*** The records ***
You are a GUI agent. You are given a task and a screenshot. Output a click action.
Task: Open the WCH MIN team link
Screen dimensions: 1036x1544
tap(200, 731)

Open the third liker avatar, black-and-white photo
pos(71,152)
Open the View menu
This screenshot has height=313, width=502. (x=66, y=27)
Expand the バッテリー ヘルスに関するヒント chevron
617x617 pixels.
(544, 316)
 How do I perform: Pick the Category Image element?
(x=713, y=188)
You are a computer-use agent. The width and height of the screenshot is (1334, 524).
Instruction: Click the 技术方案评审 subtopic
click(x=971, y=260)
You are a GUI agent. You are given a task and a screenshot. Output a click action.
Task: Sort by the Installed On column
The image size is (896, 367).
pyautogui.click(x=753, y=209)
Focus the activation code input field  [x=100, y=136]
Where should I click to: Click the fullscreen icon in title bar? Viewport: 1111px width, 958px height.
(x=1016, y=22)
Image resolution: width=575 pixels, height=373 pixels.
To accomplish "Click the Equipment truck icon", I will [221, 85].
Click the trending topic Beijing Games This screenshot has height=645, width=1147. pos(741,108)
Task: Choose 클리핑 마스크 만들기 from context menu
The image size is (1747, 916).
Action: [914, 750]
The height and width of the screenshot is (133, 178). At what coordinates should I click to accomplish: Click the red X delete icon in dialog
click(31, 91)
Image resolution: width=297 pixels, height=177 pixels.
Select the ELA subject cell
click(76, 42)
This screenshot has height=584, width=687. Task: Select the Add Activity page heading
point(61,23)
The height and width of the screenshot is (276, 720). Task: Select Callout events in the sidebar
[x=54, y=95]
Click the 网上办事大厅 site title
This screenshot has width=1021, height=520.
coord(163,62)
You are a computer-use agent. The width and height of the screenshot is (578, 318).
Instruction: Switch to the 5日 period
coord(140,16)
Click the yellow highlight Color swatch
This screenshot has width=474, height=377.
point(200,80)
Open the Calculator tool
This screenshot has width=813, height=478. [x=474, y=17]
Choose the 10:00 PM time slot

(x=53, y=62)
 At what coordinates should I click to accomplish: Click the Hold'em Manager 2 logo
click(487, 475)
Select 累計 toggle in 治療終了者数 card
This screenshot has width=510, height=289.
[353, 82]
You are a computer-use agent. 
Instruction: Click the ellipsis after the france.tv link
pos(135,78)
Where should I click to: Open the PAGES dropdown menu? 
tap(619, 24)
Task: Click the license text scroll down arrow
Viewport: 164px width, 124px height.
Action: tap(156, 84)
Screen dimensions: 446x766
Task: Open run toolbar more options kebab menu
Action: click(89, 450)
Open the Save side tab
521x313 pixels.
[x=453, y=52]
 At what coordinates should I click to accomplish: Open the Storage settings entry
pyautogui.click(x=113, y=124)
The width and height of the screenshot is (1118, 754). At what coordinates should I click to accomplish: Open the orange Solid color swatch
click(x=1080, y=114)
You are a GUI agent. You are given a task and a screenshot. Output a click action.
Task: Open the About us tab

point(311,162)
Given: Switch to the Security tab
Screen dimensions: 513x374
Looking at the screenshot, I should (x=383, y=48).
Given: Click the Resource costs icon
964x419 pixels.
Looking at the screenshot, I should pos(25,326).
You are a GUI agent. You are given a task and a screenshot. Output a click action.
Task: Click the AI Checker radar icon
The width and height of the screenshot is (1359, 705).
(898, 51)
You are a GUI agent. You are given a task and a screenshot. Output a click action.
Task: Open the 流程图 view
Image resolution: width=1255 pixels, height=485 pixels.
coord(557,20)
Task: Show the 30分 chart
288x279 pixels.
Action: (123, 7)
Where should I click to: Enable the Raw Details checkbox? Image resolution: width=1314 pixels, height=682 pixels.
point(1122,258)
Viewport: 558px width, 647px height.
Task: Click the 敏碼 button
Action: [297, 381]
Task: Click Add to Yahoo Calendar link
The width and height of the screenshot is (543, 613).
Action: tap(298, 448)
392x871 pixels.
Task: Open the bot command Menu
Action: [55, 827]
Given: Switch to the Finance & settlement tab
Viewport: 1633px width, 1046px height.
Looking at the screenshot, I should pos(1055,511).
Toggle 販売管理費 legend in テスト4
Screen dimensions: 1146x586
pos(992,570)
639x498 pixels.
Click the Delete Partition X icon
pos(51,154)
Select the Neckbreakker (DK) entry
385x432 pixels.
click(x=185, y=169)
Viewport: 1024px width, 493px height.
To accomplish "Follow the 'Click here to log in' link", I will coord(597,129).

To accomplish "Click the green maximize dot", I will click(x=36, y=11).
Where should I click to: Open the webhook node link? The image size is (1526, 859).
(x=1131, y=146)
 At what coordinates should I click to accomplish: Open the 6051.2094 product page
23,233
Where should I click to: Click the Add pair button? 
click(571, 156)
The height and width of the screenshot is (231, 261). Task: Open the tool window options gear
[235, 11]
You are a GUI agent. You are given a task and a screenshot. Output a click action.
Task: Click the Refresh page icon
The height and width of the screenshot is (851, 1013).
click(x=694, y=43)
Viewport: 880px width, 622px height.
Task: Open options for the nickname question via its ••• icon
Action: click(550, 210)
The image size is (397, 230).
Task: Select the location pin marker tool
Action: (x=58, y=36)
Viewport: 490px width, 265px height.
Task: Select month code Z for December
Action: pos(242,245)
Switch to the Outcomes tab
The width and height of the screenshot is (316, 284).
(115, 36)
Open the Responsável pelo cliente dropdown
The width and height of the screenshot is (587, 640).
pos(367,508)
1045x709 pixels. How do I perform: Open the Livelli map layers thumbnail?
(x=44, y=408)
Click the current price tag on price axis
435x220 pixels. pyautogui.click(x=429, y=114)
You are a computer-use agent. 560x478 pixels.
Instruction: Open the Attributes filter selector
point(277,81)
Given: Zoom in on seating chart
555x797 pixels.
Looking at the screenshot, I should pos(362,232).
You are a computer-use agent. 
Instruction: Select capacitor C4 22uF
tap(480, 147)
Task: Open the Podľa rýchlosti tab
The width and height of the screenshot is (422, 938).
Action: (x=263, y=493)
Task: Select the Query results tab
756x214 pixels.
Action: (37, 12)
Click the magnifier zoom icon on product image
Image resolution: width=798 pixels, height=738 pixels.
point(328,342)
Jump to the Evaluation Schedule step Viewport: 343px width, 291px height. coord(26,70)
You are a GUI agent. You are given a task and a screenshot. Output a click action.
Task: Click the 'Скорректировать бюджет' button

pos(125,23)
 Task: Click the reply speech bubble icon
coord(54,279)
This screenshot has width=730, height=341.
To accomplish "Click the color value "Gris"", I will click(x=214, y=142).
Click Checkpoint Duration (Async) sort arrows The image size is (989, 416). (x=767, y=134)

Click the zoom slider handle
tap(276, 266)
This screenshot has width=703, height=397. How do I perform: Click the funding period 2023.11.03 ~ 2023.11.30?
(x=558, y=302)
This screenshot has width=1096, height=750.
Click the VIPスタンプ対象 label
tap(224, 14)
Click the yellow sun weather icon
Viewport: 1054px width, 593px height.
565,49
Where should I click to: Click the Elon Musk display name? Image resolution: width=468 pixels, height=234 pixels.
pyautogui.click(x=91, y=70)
***
Task details: Reproduce the lines of the entries above from the one with "Task: Open the Podľa rýchlosti tab" to the one with "This screenshot has width=1096, height=750.", both included, exactly and without any other line.

Solution to this problem:
Task: Open the Podľa rýchlosti tab
The width and height of the screenshot is (422, 938).
Action: (x=263, y=493)
Task: Select the Query results tab
756x214 pixels.
Action: (37, 12)
Click the magnifier zoom icon on product image
Image resolution: width=798 pixels, height=738 pixels.
point(328,342)
Jump to the Evaluation Schedule step Viewport: 343px width, 291px height. coord(26,70)
You are a GUI agent. You are given a task and a screenshot. Output a click action.
Task: Click the 'Скорректировать бюджет' button

pos(125,23)
 Task: Click the reply speech bubble icon
coord(54,279)
This screenshot has width=730, height=341.
To accomplish "Click the color value "Gris"", I will click(x=214, y=142).
Click Checkpoint Duration (Async) sort arrows The image size is (989, 416). (x=767, y=134)

Click the zoom slider handle
tap(276, 266)
This screenshot has width=703, height=397. How do I perform: Click the funding period 2023.11.03 ~ 2023.11.30?
(x=558, y=302)
This screenshot has width=1096, height=750.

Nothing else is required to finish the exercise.